I think brad is right. The parent should be the click itself. Each handler is a span which is the current behavior and I think its correct. You're actually both saying the same thing. You said "the click should be the main initiator" and that's what brad is saying, but there is no span for the click itself.

obecny commented 3 years ago

in your example the number of generated spans for click event should be 1 only., 2 means there is a bug

bradfrosty commented 3 years ago

Yea I think we're on the same page 😄
One click creates one span. Instead of the current behavior where one click creates X number of spans, where X is number of listeners registered that run for the given event target.

github-actions[bot] commented 2 years ago

This issue is stale because it has been open 60 days with no activity. Remove stale label or comment or this will be closed in 14 days.

github-actions[bot] commented 2 years ago

This issue was closed because it has been stale for 14 days with no activity.

bradfrosty commented 2 years ago

This is still a bug. I missed the comments on my PR. Drafting up a response now.

akbarnafisa commented 2 years ago

any updates on this issue ?

Josh-a-e commented 2 years ago

Yeah I'd also be very interested in being able to fix this.

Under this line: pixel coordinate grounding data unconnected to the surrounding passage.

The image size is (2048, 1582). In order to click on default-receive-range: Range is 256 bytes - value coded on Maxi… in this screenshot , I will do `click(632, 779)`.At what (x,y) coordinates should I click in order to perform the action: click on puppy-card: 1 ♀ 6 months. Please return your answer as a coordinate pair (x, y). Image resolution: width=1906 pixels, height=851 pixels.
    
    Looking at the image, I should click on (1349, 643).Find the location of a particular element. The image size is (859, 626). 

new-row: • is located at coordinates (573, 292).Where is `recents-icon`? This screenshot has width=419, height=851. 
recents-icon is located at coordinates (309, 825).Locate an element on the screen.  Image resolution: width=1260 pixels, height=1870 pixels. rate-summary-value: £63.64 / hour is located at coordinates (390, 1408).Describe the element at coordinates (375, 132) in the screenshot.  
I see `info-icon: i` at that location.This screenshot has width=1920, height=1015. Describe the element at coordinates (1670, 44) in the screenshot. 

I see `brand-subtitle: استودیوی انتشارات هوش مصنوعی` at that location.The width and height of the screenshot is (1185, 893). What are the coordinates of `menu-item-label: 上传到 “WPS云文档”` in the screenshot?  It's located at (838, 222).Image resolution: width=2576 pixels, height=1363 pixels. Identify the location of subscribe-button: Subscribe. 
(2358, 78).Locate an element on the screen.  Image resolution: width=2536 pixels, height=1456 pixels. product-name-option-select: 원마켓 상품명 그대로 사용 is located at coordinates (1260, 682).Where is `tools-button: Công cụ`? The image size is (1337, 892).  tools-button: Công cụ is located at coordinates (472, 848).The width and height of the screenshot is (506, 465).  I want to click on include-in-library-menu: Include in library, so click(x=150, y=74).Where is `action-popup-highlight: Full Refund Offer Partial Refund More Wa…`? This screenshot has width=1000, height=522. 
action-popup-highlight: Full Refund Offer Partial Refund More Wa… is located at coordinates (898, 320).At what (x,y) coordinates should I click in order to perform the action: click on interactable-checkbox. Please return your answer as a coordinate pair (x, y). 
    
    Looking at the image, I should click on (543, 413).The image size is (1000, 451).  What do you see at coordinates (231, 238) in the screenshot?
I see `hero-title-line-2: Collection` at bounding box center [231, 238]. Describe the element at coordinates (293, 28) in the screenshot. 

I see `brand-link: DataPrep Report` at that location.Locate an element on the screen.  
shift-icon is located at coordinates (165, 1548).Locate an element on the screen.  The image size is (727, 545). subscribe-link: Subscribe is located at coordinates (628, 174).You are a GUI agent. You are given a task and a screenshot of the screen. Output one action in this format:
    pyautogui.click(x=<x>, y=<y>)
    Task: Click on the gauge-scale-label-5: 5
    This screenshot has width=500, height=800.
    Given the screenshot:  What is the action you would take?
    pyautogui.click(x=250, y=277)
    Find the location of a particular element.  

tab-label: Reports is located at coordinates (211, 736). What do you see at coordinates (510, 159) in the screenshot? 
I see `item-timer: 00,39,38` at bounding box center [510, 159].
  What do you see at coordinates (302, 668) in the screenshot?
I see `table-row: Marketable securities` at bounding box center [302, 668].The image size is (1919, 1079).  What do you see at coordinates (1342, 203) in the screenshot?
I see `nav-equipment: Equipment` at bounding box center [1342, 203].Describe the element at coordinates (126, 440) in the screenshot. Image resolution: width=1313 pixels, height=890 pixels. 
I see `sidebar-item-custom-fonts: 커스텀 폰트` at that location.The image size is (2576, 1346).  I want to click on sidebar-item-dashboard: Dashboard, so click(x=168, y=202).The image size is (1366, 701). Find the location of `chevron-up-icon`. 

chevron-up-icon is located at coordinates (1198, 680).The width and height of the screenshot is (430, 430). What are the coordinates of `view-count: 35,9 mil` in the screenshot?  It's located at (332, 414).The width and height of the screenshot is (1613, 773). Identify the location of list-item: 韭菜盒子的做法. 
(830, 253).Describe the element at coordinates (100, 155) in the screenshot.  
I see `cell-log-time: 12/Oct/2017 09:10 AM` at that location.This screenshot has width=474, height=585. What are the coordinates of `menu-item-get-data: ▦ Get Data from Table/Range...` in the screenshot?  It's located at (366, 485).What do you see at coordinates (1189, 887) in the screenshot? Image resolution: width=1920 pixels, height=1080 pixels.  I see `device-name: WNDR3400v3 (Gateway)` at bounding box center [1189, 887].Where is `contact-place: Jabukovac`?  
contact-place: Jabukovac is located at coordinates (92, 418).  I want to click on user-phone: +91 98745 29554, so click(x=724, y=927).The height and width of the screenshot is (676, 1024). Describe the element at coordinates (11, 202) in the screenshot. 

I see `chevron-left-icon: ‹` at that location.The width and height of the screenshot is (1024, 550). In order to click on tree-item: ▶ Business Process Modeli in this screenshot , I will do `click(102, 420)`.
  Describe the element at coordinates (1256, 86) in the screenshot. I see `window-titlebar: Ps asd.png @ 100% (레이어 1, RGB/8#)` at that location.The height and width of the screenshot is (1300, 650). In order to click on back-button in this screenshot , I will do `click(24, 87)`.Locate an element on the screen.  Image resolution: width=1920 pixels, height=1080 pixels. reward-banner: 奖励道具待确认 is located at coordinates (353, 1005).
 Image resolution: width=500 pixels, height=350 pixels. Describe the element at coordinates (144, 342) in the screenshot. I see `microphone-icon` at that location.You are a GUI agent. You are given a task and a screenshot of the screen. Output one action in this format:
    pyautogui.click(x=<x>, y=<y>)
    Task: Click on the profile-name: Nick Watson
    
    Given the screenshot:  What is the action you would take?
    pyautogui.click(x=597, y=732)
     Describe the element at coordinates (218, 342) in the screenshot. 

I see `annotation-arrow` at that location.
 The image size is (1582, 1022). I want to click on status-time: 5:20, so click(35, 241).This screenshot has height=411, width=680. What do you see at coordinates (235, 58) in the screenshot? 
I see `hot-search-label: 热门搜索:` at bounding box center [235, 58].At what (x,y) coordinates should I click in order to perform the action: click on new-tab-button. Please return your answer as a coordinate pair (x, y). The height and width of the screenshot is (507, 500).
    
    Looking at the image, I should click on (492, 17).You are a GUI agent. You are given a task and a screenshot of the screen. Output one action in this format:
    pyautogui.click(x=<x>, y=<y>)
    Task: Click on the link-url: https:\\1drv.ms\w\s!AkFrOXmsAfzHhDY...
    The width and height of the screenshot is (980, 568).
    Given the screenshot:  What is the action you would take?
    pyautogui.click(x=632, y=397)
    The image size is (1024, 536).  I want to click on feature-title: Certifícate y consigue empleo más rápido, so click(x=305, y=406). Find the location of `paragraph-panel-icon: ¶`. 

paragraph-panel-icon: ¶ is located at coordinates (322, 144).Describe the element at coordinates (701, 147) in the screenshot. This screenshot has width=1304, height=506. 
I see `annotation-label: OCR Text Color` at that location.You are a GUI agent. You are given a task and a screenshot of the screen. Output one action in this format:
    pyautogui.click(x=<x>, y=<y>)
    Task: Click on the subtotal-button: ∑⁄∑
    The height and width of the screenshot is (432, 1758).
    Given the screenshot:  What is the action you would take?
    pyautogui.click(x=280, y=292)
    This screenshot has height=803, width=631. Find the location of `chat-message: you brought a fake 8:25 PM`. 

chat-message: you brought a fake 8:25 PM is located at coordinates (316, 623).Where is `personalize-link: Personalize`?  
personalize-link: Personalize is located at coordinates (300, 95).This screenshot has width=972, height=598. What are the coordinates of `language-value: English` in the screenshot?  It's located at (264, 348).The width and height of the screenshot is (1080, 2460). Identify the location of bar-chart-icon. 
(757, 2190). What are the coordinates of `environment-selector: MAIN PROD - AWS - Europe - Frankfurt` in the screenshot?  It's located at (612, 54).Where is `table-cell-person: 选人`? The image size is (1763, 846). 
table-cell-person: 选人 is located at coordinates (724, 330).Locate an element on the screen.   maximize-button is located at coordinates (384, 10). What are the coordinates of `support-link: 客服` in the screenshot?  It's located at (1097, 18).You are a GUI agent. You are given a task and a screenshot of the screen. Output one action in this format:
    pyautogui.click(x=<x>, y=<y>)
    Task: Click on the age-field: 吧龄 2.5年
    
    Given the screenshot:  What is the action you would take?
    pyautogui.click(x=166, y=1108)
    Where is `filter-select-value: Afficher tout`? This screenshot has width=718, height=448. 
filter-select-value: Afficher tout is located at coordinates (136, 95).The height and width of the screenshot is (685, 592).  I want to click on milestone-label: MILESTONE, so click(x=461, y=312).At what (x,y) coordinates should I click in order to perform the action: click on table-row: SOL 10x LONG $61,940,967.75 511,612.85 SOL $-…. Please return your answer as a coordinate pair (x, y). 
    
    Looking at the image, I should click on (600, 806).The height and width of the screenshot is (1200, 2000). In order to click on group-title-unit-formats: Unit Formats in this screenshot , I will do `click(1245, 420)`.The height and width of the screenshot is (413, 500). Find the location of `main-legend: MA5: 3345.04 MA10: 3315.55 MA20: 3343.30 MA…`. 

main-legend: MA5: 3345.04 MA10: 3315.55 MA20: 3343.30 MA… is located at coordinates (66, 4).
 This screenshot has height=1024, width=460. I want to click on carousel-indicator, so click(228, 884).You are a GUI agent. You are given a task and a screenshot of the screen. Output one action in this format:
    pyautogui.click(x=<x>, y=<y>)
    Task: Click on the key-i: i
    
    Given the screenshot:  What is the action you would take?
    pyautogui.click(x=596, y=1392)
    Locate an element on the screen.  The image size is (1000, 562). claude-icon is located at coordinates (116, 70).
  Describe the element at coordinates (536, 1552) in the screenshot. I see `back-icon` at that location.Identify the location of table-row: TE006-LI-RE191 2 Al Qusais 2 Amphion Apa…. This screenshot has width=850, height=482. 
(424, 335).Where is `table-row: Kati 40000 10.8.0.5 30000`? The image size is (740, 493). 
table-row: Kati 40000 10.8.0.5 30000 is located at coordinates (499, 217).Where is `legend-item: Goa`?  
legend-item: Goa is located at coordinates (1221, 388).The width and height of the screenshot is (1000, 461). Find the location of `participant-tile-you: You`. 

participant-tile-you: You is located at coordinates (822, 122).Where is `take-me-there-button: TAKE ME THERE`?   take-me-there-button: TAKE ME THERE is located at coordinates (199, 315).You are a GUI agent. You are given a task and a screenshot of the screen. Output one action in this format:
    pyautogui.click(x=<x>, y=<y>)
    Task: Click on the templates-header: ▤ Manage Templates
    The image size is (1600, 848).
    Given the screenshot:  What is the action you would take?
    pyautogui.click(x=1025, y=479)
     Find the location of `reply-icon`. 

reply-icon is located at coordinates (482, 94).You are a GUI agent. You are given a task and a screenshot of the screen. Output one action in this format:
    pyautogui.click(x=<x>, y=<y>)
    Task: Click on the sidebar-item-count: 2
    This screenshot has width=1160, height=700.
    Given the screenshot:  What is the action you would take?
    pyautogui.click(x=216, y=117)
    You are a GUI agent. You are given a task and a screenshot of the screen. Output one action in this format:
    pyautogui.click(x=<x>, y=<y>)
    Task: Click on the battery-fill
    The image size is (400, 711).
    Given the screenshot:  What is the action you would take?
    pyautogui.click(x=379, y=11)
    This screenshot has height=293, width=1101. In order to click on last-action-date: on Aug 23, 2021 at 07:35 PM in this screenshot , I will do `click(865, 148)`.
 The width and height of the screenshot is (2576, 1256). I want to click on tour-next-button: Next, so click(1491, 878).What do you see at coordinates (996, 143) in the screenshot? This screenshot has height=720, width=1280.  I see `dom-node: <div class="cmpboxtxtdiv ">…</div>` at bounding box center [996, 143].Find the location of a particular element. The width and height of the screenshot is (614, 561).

TusharShahi commented 1 year ago

I am also facing this

jalongod commented 1 year ago

I am also facing this

jalongod commented 1 year ago

I am also facing this

ido-g-coralogix commented 1 year ago

I am also facing this

devgalintown-mtv commented 1 year ago

Is there any update on this @dyladan @obecny? I am very new to Opentelemetry. Currently started working on instrumenting a vue.js app. I am using @opentelemetry/auto-instrumentations-web for that and facing similar issue, but for me it has one trace id but 5 -6 child spans. is it normal because of event bubbling?

devgalintown-mtv commented 1 year ago

I am also facing this any solution to this ?

elafito commented 11 months ago

Is there any update on this @dyladan @obecny? I am very new to Opentelemetry. Currently started working on instrumenting a vue.js app. I am using @opentelemetry/auto-instrumentations-web for that and facing similar issue, but for me it has one trace id but 5 -6 child spans. is it normal because of event bubbling?

I am having the exact same problem on React.

lucasdengPru commented 11 months ago

I am having the exact same problem on React. as attachment shows.

Screenshot-trace-button-click

image

prajon84 commented 3 months ago

ANy solution to this? I am having this problem in Aug 2024 too.